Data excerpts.
= = =
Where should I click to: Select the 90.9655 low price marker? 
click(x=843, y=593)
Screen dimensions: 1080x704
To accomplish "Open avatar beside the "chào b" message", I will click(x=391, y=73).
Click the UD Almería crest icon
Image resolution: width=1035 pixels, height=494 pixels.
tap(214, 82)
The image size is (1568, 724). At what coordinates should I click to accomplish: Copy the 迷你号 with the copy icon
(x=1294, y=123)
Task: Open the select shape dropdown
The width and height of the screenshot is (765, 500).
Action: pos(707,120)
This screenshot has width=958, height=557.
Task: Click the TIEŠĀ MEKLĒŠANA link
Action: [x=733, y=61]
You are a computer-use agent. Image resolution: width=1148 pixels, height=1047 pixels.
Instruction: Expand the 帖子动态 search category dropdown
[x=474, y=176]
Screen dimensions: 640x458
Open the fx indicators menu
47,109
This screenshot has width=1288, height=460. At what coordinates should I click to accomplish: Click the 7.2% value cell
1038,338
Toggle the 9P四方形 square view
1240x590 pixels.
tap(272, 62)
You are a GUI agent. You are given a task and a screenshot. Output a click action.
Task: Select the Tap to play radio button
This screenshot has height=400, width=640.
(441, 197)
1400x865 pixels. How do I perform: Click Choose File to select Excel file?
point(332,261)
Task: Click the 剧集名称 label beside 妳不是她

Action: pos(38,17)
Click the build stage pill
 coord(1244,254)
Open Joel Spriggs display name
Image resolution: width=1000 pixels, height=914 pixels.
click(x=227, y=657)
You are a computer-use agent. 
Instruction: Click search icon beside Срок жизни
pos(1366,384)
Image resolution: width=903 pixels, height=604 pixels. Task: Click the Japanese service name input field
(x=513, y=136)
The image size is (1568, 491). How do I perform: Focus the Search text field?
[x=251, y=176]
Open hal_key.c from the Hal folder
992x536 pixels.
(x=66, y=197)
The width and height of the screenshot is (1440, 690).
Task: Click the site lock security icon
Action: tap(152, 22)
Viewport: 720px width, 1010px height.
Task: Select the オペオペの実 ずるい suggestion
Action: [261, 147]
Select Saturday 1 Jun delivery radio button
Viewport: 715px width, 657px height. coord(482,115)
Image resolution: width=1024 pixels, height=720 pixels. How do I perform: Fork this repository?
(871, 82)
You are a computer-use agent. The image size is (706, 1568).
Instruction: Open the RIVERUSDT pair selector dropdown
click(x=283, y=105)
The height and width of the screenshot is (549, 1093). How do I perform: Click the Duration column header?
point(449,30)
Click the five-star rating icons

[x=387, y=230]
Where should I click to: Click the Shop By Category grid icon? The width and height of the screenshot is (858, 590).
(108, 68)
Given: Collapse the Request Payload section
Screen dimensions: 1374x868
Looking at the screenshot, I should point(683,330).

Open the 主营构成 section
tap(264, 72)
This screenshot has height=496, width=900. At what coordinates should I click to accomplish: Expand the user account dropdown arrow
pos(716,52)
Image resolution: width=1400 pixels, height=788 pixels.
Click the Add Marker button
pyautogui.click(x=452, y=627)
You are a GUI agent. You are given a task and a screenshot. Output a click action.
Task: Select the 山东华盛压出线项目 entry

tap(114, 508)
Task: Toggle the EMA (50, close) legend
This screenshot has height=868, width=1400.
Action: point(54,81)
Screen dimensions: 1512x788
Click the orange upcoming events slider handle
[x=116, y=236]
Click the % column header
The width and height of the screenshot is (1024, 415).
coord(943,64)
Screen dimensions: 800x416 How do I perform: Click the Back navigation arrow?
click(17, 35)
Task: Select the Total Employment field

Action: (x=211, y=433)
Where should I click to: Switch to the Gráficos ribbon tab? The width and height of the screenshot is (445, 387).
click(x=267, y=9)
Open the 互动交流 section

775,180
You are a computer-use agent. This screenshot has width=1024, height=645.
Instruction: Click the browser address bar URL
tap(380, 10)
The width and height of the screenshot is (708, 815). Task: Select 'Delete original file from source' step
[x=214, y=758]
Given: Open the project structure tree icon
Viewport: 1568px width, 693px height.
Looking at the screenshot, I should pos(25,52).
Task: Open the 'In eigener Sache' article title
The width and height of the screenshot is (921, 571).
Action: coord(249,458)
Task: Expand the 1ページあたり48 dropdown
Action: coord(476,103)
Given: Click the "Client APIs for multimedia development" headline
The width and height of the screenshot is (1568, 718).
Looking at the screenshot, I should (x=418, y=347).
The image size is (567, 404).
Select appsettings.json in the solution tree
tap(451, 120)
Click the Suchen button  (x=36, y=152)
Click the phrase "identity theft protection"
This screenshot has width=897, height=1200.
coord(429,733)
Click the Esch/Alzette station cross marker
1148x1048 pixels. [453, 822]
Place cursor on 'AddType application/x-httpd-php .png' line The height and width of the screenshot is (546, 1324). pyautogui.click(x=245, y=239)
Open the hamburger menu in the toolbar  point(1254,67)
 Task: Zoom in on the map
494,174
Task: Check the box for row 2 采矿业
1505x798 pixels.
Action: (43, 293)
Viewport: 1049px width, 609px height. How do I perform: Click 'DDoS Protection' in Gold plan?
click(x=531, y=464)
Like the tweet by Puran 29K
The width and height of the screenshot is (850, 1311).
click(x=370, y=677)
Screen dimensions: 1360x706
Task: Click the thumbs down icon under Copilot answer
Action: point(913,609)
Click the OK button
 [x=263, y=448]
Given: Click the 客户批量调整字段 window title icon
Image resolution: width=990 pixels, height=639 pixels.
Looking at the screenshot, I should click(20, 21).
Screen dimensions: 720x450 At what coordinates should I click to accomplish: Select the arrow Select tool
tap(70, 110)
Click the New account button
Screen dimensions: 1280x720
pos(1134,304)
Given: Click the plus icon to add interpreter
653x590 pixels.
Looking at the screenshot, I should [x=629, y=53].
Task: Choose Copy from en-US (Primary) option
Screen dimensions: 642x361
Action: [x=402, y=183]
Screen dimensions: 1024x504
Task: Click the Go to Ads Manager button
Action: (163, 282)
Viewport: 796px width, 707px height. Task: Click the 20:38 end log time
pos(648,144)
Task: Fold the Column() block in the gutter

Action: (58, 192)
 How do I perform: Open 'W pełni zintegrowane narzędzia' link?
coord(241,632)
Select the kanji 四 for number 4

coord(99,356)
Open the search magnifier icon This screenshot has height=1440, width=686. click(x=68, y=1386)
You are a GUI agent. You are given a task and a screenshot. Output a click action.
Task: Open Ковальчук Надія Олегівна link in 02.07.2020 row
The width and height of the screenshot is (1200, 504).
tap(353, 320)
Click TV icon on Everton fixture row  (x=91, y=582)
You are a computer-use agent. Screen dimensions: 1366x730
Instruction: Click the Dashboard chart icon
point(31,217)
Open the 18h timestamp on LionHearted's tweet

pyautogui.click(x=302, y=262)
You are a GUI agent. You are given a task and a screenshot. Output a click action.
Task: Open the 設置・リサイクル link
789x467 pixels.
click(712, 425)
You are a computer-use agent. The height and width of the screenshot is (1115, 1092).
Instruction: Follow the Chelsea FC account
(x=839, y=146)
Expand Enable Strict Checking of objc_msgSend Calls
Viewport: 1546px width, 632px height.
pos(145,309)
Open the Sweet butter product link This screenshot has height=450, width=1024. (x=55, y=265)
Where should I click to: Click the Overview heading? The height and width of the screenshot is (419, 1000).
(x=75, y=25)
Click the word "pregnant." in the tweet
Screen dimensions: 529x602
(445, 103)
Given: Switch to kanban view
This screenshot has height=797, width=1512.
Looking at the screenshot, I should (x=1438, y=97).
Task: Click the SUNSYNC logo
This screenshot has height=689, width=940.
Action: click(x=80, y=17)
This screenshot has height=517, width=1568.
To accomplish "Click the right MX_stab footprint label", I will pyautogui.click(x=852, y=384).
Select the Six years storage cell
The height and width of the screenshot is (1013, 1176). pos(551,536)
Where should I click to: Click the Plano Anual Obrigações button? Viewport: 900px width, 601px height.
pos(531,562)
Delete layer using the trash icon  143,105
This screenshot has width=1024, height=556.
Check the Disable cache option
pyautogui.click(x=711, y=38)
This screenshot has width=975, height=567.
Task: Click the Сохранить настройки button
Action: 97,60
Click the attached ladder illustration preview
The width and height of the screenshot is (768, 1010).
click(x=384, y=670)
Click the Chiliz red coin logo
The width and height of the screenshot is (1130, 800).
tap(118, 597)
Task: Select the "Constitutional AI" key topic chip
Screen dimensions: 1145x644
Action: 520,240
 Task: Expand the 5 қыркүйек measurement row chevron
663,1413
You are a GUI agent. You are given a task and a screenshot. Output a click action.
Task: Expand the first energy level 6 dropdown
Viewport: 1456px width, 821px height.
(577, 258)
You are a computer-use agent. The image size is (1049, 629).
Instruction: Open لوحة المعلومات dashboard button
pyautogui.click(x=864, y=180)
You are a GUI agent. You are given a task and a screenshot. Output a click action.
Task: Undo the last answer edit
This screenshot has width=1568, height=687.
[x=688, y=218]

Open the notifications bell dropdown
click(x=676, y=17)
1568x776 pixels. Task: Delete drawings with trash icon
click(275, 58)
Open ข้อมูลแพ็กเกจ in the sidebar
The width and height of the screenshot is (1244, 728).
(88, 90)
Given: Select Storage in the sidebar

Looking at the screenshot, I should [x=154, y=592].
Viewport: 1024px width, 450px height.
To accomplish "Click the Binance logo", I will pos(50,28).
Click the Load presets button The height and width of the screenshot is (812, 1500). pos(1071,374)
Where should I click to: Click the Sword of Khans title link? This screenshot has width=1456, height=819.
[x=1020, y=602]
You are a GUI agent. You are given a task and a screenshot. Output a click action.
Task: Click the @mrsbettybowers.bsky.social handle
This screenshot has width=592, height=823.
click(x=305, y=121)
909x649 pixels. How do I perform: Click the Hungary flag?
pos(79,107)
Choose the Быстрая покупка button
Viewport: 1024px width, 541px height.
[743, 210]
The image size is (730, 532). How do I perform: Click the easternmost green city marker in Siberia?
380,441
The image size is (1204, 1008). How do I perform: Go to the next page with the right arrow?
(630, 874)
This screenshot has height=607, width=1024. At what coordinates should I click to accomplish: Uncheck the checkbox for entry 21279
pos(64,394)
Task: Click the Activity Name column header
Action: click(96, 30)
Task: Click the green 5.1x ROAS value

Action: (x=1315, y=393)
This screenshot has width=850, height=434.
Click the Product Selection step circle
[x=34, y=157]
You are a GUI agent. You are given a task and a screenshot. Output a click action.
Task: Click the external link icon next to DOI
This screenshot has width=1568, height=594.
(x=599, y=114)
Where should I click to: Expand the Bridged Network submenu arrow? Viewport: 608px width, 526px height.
= = =
Exercise aim.
Where the data above reaches the line holding "Click TV icon", begin printing, and stop after the line holding "This screenshot has width=1024, height=556.". Each line must be reproduced exactly, with nothing else added.

Problem solution.
Click TV icon on Everton fixture row  (x=91, y=582)
You are a computer-use agent. Screen dimensions: 1366x730
Instruction: Click the Dashboard chart icon
point(31,217)
Open the 18h timestamp on LionHearted's tweet

pyautogui.click(x=302, y=262)
You are a GUI agent. You are given a task and a screenshot. Output a click action.
Task: Open the 設置・リサイクル link
789x467 pixels.
click(712, 425)
You are a computer-use agent. The height and width of the screenshot is (1115, 1092).
Instruction: Follow the Chelsea FC account
(x=839, y=146)
Expand Enable Strict Checking of objc_msgSend Calls
Viewport: 1546px width, 632px height.
pos(145,309)
Open the Sweet butter product link This screenshot has height=450, width=1024. (x=55, y=265)
Where should I click to: Click the Overview heading? The height and width of the screenshot is (419, 1000).
(x=75, y=25)
Click the word "pregnant." in the tweet
Screen dimensions: 529x602
(445, 103)
Given: Switch to kanban view
This screenshot has height=797, width=1512.
Looking at the screenshot, I should (x=1438, y=97).
Task: Click the SUNSYNC logo
This screenshot has height=689, width=940.
Action: click(x=80, y=17)
This screenshot has height=517, width=1568.
To accomplish "Click the right MX_stab footprint label", I will pyautogui.click(x=852, y=384).
Select the Six years storage cell
The height and width of the screenshot is (1013, 1176). pos(551,536)
Where should I click to: Click the Plano Anual Obrigações button? Viewport: 900px width, 601px height.
pos(531,562)
Delete layer using the trash icon  143,105
This screenshot has width=1024, height=556.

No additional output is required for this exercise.